Gifting red roses is the most classic romantic gesture of all time (yes, arguably more iconic than a boombox below a windowsill or a confession of love in the rain). It is so classic, in fact, that its origins date back to Aphrodite, the Greek goddess of love herself.
Red Roses in Greek Mythology
According to legend, Aphrodite fell in love with Adonis, a handsome mortal with a propensity for hunting. Their romance bloomed, until, of course, Adonis met his untimely demise by underestimating the prowess of a wild boar (who, coincidentally, might have been Aphrodite’s ex-lover Ares).
Hearing Adonis’ screams, Aphrodite ran through the woods to find him, and in some renditions of the legend, her blood fell on white roses in her haste, ever-dying them red, and in other versions, her tears upon finding him mixed with his blood, which combined to bloom as roses – henceforth becoming a symbol of love until death.
Red Roses in Ancient Rome
The association of red roses with romantic love wasn’t exclusive to Greek mythology, also cropping up in legends of Ancient Rome. Wealthy Romans are said to have put roses in their bed chambers as an homage to Venus, the goddess of love, desire, fertility, and beauty. It was also a common practice for those Romans to scent their baths with rose petals, the pleasant perfume scenting the rooms and their skin in a display of luxury and status.
Red Roses in Literature
Because of their rich history as an expression of love, beauty, and romance, red roses have been a common device for symbolism in literature for centuries. Most famously, in a line by William Shakespeare in his play Romeo and Juliet, Juliet asks “What’s in a name? That which we call a rose by any other name would smell as sweet.” This expression is meant to represent the idea that the name of something (i.e. her beau Romeo Montague) doesn’t have any impact on its inherent beauty and goodness, like the rose.
In another literary classic, The Little Prince by Antoine de Saint-Exupéry, the prince describes the feelings toward his rose compared to a field of roses, stating “Of course, an ordinary passerby would think my rose looked just like you. But my rose, all on her own, is more important than all of you together, since she’s the one I’ve watered.” He recognizes that to most people, all roses might be equally beautiful, but to him, his rose is precious because he nurtured it – a powerful metaphor about love and commitment over time.
Red Roses Today
According to a study by the Society of American Florists, it is estimated that more than 250 million roses are produced for Valentine’s Day, with roses comprising 83 percent of all flowers purchased for the holiday in 2022. Of that 83 percent, nearly two-thirds of those Valentine’s Day roses were red.
Due to their widespread popularity, red roses have been particularly influenced by supply constraints, especially over Valentine’s Day when they are most sought after.
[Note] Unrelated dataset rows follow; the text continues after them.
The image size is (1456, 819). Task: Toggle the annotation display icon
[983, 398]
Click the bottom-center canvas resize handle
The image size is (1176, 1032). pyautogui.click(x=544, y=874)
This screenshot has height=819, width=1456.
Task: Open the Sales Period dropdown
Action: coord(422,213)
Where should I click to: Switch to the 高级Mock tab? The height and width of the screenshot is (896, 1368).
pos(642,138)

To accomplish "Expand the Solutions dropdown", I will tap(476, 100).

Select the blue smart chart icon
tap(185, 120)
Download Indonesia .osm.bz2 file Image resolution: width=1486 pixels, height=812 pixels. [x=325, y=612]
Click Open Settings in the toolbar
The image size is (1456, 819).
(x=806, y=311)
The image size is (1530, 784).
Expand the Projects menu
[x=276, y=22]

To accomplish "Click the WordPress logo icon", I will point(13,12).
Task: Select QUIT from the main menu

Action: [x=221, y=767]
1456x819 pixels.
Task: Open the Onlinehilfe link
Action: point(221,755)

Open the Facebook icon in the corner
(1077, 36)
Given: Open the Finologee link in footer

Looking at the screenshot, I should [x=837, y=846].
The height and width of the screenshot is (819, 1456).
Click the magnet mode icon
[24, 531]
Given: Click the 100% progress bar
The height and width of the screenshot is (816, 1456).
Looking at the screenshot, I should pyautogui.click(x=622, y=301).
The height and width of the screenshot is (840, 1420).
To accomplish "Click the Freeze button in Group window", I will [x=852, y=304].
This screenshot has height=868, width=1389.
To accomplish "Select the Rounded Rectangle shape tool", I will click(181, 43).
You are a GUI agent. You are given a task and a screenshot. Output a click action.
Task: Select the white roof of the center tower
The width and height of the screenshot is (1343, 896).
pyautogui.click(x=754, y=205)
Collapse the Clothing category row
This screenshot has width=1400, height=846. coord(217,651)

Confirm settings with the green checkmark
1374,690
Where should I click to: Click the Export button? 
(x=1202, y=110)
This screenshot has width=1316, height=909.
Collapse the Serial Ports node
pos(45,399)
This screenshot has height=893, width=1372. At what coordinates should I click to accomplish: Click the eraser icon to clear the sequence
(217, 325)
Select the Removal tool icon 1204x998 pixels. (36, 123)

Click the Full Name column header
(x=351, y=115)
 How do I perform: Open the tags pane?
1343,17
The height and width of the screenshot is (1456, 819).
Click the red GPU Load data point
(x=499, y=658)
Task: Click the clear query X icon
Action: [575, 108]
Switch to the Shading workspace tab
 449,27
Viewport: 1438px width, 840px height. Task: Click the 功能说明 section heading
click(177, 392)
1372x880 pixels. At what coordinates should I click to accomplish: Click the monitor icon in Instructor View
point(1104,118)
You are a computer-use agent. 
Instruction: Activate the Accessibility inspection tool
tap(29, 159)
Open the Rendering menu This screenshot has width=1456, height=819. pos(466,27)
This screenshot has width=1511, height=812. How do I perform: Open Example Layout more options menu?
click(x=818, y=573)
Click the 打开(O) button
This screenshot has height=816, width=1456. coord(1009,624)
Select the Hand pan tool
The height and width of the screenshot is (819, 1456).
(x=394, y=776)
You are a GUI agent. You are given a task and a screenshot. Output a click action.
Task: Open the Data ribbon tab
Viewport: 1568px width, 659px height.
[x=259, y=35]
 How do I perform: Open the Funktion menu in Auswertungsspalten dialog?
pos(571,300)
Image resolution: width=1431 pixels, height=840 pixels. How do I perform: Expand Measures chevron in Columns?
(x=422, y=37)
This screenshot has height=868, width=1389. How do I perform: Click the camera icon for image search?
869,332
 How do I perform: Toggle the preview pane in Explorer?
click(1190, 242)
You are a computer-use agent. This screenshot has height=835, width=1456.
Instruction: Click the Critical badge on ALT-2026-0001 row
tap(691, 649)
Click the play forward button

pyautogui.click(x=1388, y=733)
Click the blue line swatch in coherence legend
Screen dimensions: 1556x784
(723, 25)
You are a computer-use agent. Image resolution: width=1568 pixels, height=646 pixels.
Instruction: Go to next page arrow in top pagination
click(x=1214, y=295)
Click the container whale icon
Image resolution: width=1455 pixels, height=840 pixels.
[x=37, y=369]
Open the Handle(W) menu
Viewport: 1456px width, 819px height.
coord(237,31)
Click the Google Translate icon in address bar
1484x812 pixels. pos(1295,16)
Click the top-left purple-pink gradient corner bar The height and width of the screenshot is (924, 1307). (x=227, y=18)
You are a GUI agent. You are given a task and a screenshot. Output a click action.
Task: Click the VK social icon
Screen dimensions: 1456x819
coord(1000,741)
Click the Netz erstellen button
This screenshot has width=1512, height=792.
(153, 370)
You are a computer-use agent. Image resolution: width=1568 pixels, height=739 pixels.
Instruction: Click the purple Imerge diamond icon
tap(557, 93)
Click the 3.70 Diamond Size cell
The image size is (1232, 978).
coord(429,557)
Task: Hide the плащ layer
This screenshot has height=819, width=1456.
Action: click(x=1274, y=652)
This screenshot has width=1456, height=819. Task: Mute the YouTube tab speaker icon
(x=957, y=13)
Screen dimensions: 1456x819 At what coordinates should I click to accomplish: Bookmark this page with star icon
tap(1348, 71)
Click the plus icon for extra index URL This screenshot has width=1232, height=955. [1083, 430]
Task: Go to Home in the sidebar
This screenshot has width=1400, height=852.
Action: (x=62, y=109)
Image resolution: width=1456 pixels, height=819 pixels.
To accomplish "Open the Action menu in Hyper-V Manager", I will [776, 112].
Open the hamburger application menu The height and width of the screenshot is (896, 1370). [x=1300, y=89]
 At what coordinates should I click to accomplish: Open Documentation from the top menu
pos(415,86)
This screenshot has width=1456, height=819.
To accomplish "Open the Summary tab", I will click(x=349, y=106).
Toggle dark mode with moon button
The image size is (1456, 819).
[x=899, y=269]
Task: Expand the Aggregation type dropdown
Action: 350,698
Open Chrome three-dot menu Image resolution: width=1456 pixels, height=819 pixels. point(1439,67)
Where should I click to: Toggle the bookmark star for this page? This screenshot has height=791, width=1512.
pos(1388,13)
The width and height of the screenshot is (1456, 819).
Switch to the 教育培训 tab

In the past few years, florists across the country are seeing their wholesale prices increase by upwards of 30 percent, alongside other supply-chain shortages like vases and fuel price increase-related spikes in cost of delivery – all reflected out of necessity in the cost to consumers.
But, even with the necessary cost increases, we expect the powerful symbolism and long-standing tradition surrounding the red rose to drive sales again this Valentine’s Day, the price increase perhaps even adding weight to the gesture of romance, commitment, and love.